**READING PASSAGE:**
>> begin
Now, we need to find a range containing 95% of these means. The most straightforward way to do this is to choose a range that excludes the bottom 2.5% and the top 2.5% of the means. In other words, we need to find the value below which 2.5% of the means are found, and the value below which 97.5% of the means are found. (These values are otherwise known as the 2.5th percentile and 97.5th percentile.)

One way to calculate a percentile is to simply sort the data, and then look at the data points that fall 2.5% and 97.5% along the way from lowest to highest value. If there are 10,000 data points, then the the 2.5th percentile is data point number $10000 \cdot 0.025 = 250$ (but recall that the index of the 250th data point is 249...).

Use `numpy.sort`, which returns a sorted copy of the input array, to calculate these percentiles. Store them in variables `low` and `high`.
>> end
**GOAL OF THE EXERCISE:** In the passage on percentiles, which data point is the 2.5th percentile when there are 10,000 data points?

**SUPPLIED INFORMATION:**
>> begin
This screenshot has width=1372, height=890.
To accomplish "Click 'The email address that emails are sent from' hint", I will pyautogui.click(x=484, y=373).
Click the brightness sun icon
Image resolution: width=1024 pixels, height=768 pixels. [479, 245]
>> end
>> begin
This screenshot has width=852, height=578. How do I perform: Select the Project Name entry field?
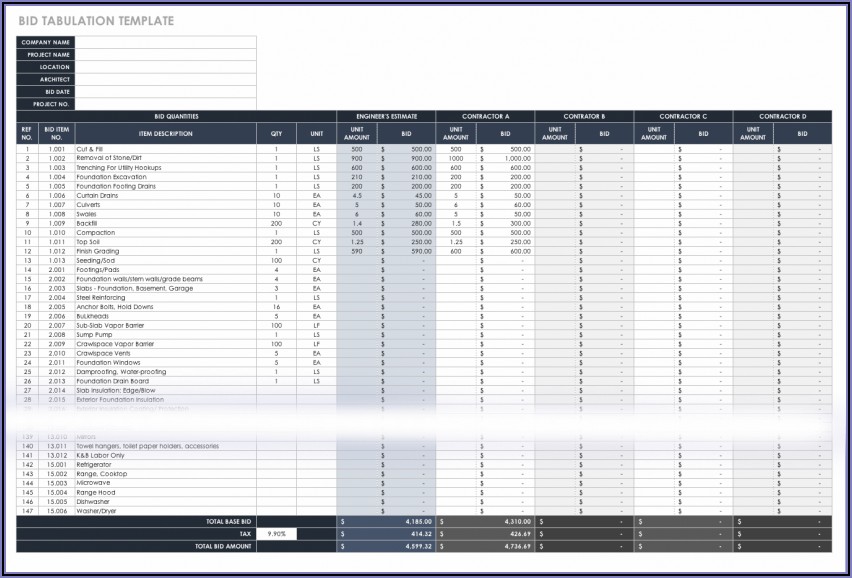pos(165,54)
>> end
**THE REPLY:** Data point number 250, whose index is 249.